The use method (working principle) of the second embodiment of the invention is as follows:

firstly, when a breaker is switched on, the movable conducting rod 9 is lifted, the corrugated pipe 11 is stretched, the shunt movable conducting rod 12 is lifted and enables the movable auxiliary contact 121 to be attached to the fixed auxiliary contact 601, current is enabled to circulate from the shunt fixed conducting rod 6 and the shunt movable conducting rod 12, the movable conducting rod 9 is continuously lifted at the moment, and finally the movable contact 10 is enabled to impact the fixed contact 5, so that circuits of the fixed conducting rod 4 and the movable conducting rod 9 are communicated, meanwhile, the breaker is enabled to vibrate due to impact, the shunt movable conducting rod 12 is enabled to synchronously vibrate, and the cutting block 15 is enabled to bounce between adjacent step arc extinguishing plates around the positioning rod 14;

then, when the circuit breaker is opened, the movable conducting rod 9 moves downwards to separate the movable contact 10 from the fixed contact 5, an elongated arc 16 is generated between the movable contact 10 and the fixed contact 5, the arc 16 is extinguished in the vacuum cavity, meanwhile, the movable conducting rod 12 moves downwards, the joint area between the movable contact 121 and the fixed contact 601 is gradually reduced, at this time, the arc 16 starts to be pulled out between the movable contact 121 and the fixed contact 601, the arc 16 is elastically elongated in the arc extinguishing cover 13, at this time, the circuit breaker vibrates due to the forced separation of the movable contact 10 and the fixed contact 5, the cutting block 15 is made to bounce between the stepped arc extinguishing plates, the cutting block 15 is made to cut the elongated arc 16, at the same time, the cutting block 15 is made to cut the space between the adjacent stepped arc extinguishing plates into two spaces, the elastic distance of the cut arc 16 is lengthened, so that the elongation of the arc 16 in unit time is increased, and the arc extinguishing is completed quickly;

finally, when the moving pair contact 121 is completely separated from the fixed pair contact 601, the circuit is completely disconnected, and the circuit breaker waits for the next closing.
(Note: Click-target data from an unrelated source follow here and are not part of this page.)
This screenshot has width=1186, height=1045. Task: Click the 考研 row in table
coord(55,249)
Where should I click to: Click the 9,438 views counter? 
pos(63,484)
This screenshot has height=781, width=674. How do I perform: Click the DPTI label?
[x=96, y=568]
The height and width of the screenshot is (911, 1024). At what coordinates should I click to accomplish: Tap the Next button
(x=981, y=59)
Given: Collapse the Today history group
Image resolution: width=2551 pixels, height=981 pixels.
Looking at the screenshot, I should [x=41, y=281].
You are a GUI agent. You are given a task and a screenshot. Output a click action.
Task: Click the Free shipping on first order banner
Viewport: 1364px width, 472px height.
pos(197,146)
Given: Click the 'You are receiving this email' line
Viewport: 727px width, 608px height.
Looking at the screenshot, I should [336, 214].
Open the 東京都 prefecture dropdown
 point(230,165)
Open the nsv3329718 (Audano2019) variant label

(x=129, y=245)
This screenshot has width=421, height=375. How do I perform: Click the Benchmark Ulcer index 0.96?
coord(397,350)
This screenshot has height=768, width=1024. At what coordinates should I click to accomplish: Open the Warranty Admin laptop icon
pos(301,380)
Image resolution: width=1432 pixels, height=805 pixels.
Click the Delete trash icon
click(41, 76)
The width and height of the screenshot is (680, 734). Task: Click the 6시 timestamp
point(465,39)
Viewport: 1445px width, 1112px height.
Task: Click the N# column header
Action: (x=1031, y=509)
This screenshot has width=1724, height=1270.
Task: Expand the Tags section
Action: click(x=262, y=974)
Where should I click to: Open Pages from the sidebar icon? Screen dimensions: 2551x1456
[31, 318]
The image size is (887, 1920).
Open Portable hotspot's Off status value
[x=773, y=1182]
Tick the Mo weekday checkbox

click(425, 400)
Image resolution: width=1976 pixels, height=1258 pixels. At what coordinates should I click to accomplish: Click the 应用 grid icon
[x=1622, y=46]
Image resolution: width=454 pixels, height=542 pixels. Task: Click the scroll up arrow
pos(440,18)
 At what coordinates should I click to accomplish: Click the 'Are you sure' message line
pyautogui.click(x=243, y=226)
It is noted that, herein, relational terms such as first and second, and the like may be used solely to distinguish one entity or action from another entity or action without necessarily requiring or implying any actual such relationship or order between such entities or actions. Also, the terms "comprises," "comprising," or any other variation thereof, are intended to cover a non-exclusive inclusion, such that a process, method, article, or apparatus that comprises a list of elements does not include only those elements but may include other elements not expressly listed or inherent to such process, method, article, or apparatus.

Although embodiments of the present invention have been shown and described, it will be appreciated by those skilled in the art that changes, modifications, substitutions and alterations can be made in these embodiments without departing from the principles and spirit of the invention, the scope of which is defined in the appended claims and their equivalents.